The GEPIA database (http://gepia.cancer-pku.cn/) was used to conduct survival analyses based on core gene expression, with hazard ratios (HRs) and 95% confidence intervals being calculated, and logrank P value <0.05 being the threshold of statistical significance.
A total of 34 paired HCC tumor tissues as well as corresponding adjacent non-cancerous tissues were obtained from our Hospital’s Department of Hepatobiliary Surgery, with all patients providing informed consent. The content of the informed consent includes research purposes, risks and discomfort, benefits, and privacy issues. The form of the informed consent is in written. The study was examined and approved by the Second affiliated Hospital of Chongqing Medical University Ethics Committee (approval number: 2018-60).

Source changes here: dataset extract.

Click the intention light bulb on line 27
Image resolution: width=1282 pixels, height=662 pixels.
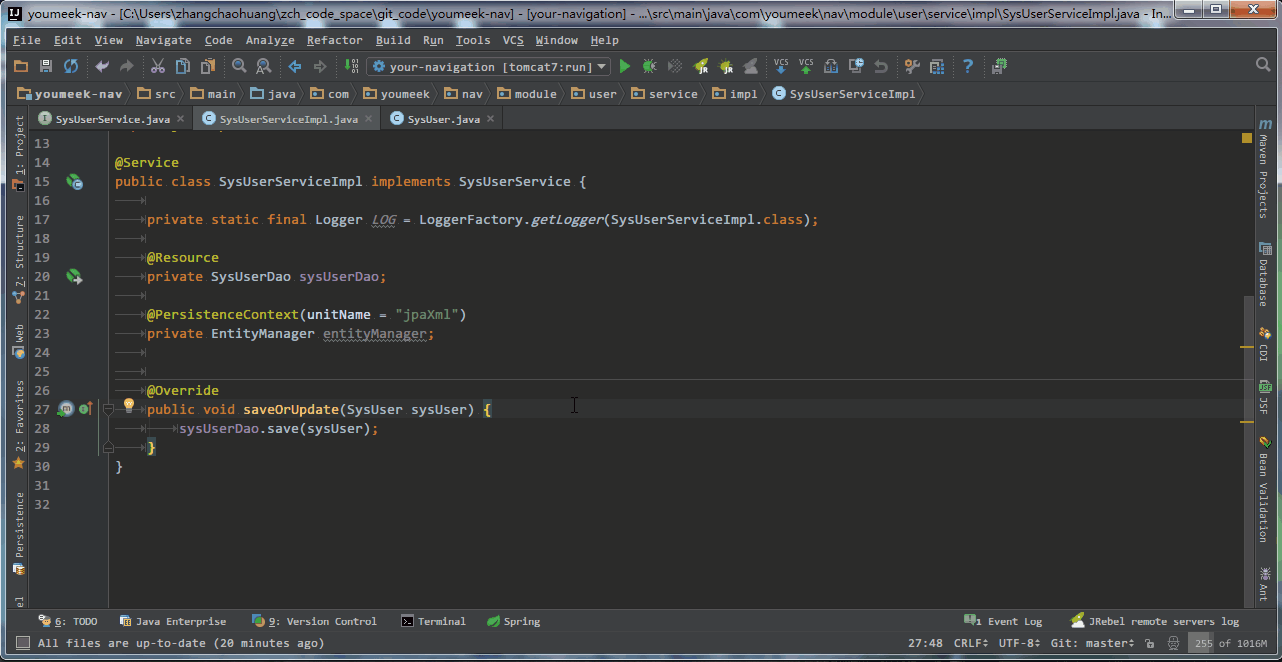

Seven human liver cancer cell lines (SMMC-7721, BEL-7404, HCCLM3, HepG2, MHCC97-H, SK-HEP-1, and Huh-7) as well as normal human liver HL7702 cells were donated by the Institute for Viral Hepatitis, Chongqing Medical University. All cells were grown in high glucose DMEM (Gibco, Waltham, MA, USA) containing 10% FBS (Corning, Corning, NY, USA) at 37 °C in a 5% CO2 incubator.
Hematoxylin and eosin (H & E) staining
Paraffin-embedded tissues were dewaxed in xylene I, II, and III for 20 min each, and then dehydrated in an ethanol gradient (100%, 95%, 90%, 80%, and 70%), 3 min per step. Sections were then rinsed with distilled water for 5 min, and the nucleus was counterstained with hematoxylin for 3 min. Sections were washed again in water, followed by differentiation for 30 s in a 75% hydrochloric acid alcohol solution, and blue color was returned by washing with distilled water for 5 min. A red dye was then used for counterstaining for 5 min, after which samples were dehydrated in 70%, 80%, 95%, and 100% ethanol, 1 min per concentration. Sections were then cleared with xylene and sealed using neutral gum.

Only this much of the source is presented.